Primary LanguageJupyter Notebook

Suspicious events alerts - Streaming module

This repository contains a Flink application and an Elasticsearch-Kibana stack to monitor events on a dashboard.

Dashboard alt text

See demo/demo-dashbord.mp4 to see how it works !

Get your environment running

Install Docker

Please follow instructions here : https://docs.docker.com/v17.09/engine/installation/

Install Maven

Instruction here : https://maven.apache.org/install.html

Startup application

  1. Install ElasticSearch and Kibana with docker - docker / kibana

  2. Launch your ElasticSearch and Kibana containers following the instructions in the previous links (If you specify another port for any reasons, make sure that the ports are the same as the one provided in the flink files)

  3. Start Kafka cluster (which contains 2 topics "clicks" and "displays")

$> cd docker/kafka-zk
$> docker-compose up -d
  1. Build the project using Maven and launch the ActivityConsumer main method (for Java). Suspicious entities will be outputed to quickstart/alerts.txt file.

  2. Go to localhost:5601 to access Kibana. An index named activitystats has been created where you can check on Menu > Stack Management > Index Management. Reload indices if necessary.
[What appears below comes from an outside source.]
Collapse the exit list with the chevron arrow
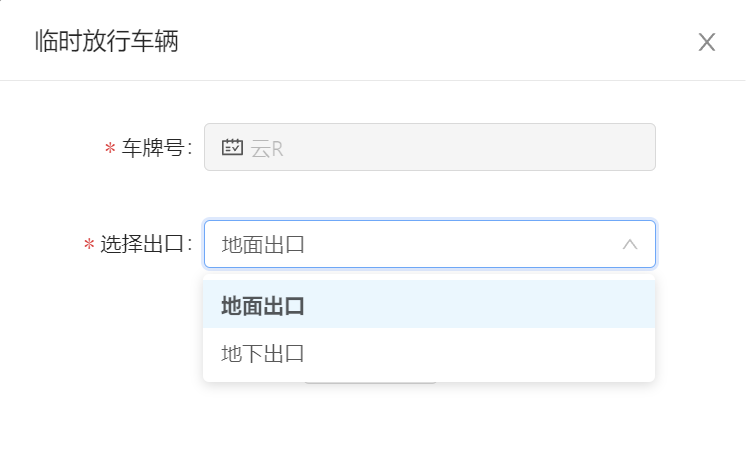746x456 pixels. point(630,244)
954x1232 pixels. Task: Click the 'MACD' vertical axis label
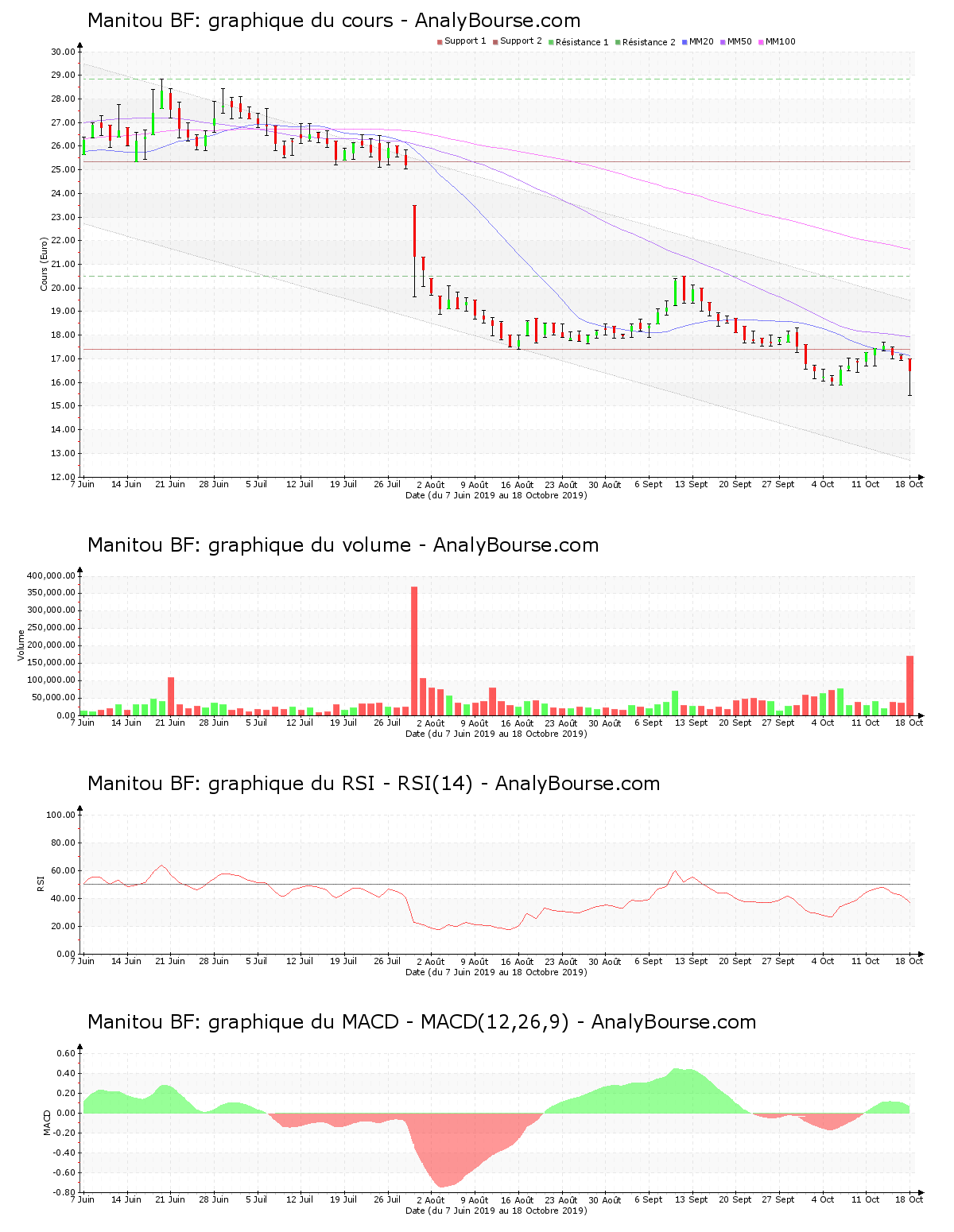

  3. To import the dashboard, go to Menu > Stack Management > Saved Object > Import and select the kibana/dashboard.ndjson file

  4. Click on the dashboard name once loaded or go to Menu > Dashboard > [Dashboard name]. You should wait around 10 minutes before a few events are injected to Elasticsearch.

Read kafka topics using CLI

Now you have a Kafka cluster running, let's try to read from some topics. clicks and displays topics should have been automatically created from previous step. We want to read those topics from our machine (not from a docker container). Depending on your OS, Kafka is either running on a VM (using docker-machine) or directly in your host. In the following steps, I'm assuming docker is running directly on your host.

Download Kafka scripts

Download https://archive.apache.org/dist/kafka/2.0.1/kafka_2.11-2.0.1.tgz Then extract the file :

$> tar xf kafka_2.11-2.0.1.tgz
$> cd kafka_2.11-2.0.1/bin
$> kafkacat -b localhost:9092 -t clicks

You will notice in the python script we're targeting port 9293 since it's running from a container Cf. kafka cluster config

Inject events to Kafka

As seen in previous step, Kafka clicks topic is empty, let's generate some events and read them : In another shell :

$> cd flink-exercices/docker/generate_kafka_events
$> docker build -t python-kafka-generate .

This will build a simple image with python-kafka dependency.

$> docker run -it --network kafka-zk_bridge --rm  -v "$PWD":/usr/src/myapp -w /usr/src/myapp python-kafka-generate python generator.py

Now, if you switch back to kafkacat shell, you should see many events!

Task description

The goal of the project is to create a Flink application which will read from Kafka clicks and displays, detect some suspicious/fraudulent activities and output the suspicious events into a file.